Active site of hDNPEP. (A) |F_O|- |F_c| omit map contoured at 3σ for zinc ions and ABH molecules. (B) Insertion of the β8-β9 loop from the neighboring subunit (magenta) completes the active site construction. Bonding interactions at (C) the binuclear metal catalytic centre and (D) the P1 substrate pocket in the hDNPEP structure. (E) Proposed catalytic mechanism for hDNPEP. The substrate peptide N-terminus is shown in both amine and its protonated form, which can engage in different interactions.

Figure 5

Structural comparison of the P1 pockets in hDNPEP and bacterial M18 members. (A-C) Three bacterial M18 AP structures (PDB ids in brackets) are superimposed onto hDNPEP, with particular focus on the P1 substrate pocket.

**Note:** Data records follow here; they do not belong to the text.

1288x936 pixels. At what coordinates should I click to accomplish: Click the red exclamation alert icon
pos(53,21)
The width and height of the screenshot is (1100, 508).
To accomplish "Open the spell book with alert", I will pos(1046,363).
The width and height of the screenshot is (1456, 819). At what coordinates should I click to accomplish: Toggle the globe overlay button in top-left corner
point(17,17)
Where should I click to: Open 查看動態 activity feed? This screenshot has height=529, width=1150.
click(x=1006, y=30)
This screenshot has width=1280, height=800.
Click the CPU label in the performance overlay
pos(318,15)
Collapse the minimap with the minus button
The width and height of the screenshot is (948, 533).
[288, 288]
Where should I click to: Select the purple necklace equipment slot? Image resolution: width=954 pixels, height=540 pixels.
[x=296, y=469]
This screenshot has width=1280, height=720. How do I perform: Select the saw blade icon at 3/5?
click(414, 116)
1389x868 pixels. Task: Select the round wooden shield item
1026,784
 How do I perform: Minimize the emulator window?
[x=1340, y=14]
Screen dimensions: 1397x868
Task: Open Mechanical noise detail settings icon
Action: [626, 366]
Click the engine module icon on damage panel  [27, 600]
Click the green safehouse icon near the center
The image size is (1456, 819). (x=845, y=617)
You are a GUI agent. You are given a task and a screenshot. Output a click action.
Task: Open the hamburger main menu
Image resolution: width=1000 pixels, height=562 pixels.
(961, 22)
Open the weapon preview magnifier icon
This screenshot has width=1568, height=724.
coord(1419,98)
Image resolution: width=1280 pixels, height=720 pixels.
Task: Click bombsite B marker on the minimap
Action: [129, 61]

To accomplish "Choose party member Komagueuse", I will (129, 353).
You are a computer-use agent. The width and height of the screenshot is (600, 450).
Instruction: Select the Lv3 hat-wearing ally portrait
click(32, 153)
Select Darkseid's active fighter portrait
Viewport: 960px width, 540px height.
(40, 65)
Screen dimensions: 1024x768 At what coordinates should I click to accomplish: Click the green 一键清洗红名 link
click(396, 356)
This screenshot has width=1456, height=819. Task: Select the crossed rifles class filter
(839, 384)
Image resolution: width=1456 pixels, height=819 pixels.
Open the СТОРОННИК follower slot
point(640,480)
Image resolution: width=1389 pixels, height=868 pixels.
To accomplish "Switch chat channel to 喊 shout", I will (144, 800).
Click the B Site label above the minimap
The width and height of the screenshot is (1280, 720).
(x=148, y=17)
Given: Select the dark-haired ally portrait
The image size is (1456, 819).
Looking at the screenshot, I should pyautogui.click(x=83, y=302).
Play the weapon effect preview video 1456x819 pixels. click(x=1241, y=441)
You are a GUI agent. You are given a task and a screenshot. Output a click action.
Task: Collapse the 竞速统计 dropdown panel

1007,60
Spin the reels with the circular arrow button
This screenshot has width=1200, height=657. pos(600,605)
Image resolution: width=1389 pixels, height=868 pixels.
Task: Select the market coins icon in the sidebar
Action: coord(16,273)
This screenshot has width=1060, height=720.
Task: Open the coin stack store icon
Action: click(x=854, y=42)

This highlights variations not only in shape but also residue compositions for the P1 pocket, and may be correlated with different substrate specificities and enzyme activities among M18 enzymes. (D) A structure-based sequence alignment shows no conservation of four key residues of the hDNPEP P1 pocket among the bacterial M18 enzymes, in particular Lys374 likely to be a determinant for acidic amino acid preference.